● **SELECTED EXCERPT**
────

Potential for States to Add More Virtual Nexus Provisions as Well?: Justice Kennedy reminded us all that the Quill Court, in removing the physical presence requirement from the Due Process nexus standard, stated that physical presence “‘frequently will enhance’ a business’ connection with a State.” In addition to economic nexus provisions, States may also continue to adopt virtual presence nexus standards under which a physical presence is established in a state by virtue of “cookies” installed on a customer’s computer by a remote seller, or by virtue of data stored on a third-party server or network of servers, or by virtue of allowing a customer to remotely access licensed software that the customer uses on their computer in the selling state. Such implications will serve to redundantly bolster a state’s assertion of “economic nexus” over a remote seller, further minimizing constitutional challenges to state nexus laws.
It is incumbent on taxpayers to begin considering (1) historical sales by state; (2) nexus creating activities under existing state nexus provisions; (3) register where they determine nexus exists or the risk of nexus is material; (4) resolve any historical exposure proactively (and anonymously through Voluntary Disclosure Agreements); (5) implement sales tax compliance software solutions and processes; and (6) implement processes for tracking sales activity to determine when they exceed sales thresholds in state that adopt economic nexus standards.
What Should Remote Seller’s Do?: Regardless, remote sellers should not rush out and register in every state in which they have sales. There will be a period of acclimation. Taxpayers, states and legal scholars will have to dissect the Court’s Wayfair opinion to realize its practical implications, and then - ideally - states will need to legislatively or administratively adopt principles by which they seek to require remote sellers to collect sales tax. This may take several months as states consider whether their existing nexus standards are potent enough to assert nexus and withstand constitutional scrutiny, or they have to amend their laws or rules. We can, however, expect that some States will seek to simply issue a bulletin and/or mass mailing simply informing remote sellers that they are now required to register and collect sales tax. Bolstered by this win, we can also expect States to increase audit enforcement of their existing nexus provisions, even without legislative or administrative change. As such, there will remain countless arguments about state authority to impose their laws on remote sellers, only furthering the need for Federal legislation in this area. Ultimately, as States are increasingly able to require remote sellers to collect and remit sales tax, remote sellers who historically have not collected sales tax will now have to implement sales tax compliance protocol and will no longer maintain a competitive advantage over retailers who have long had to collect sales tax.

────

● **DATA RECORDS**
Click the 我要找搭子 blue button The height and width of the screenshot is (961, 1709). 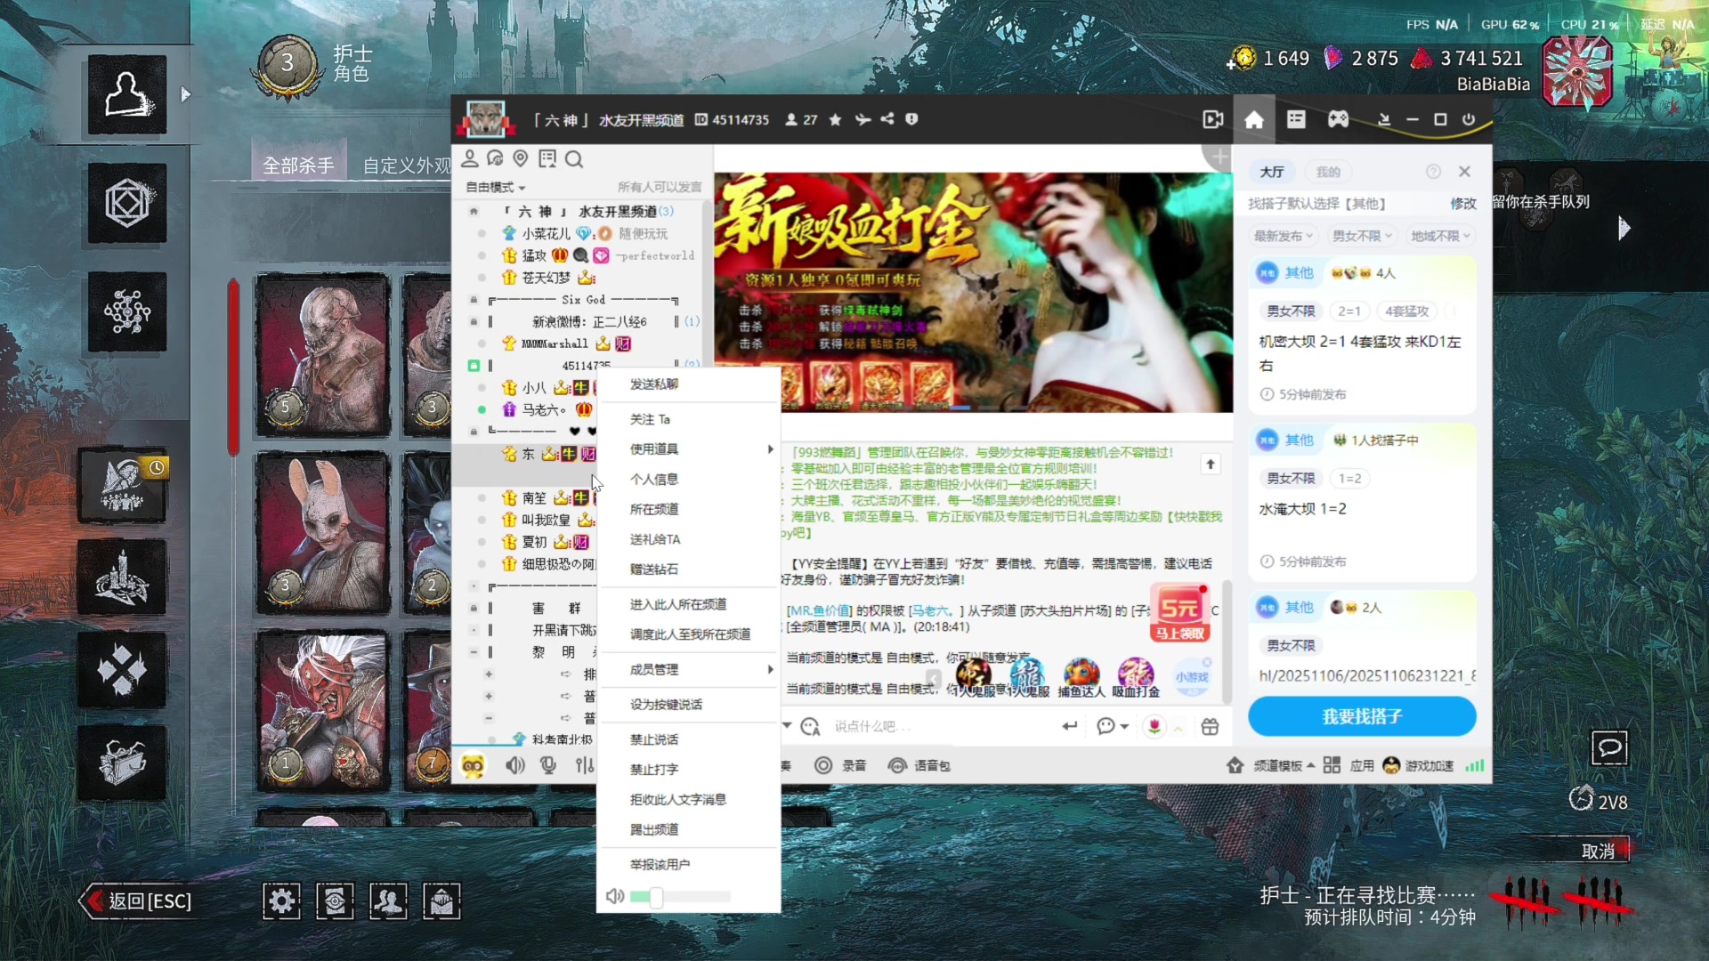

────

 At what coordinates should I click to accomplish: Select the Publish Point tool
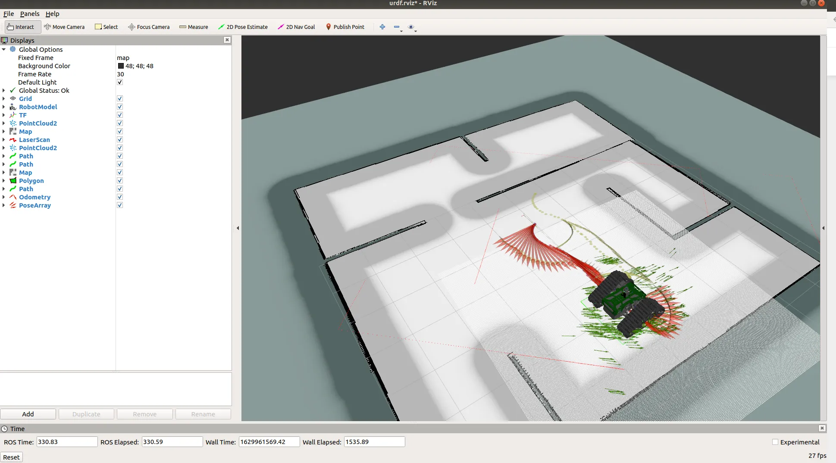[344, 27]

────

● **WHAT IS BEING ASKED**
Rewrite the portion of the sales tax nexus excerpt from "It is incumbent" up to and including "economic nexus standards.", changing "software solutions" to "software tools".

● **SOLUTION FOR THIS TASK**
It is incumbent on taxpayers to begin considering (1) historical sales by state; (2) nexus creating activities under existing state nexus provisions; (3) register where they determine nexus exists or the risk of nexus is material; (4) resolve any historical exposure proactively (and anonymously through Voluntary Disclosure Agreements); (5) implement sales tax compliance software tools and processes; and (6) implement processes for tracking sales activity to determine when they exceed sales thresholds in state that adopt economic nexus standards.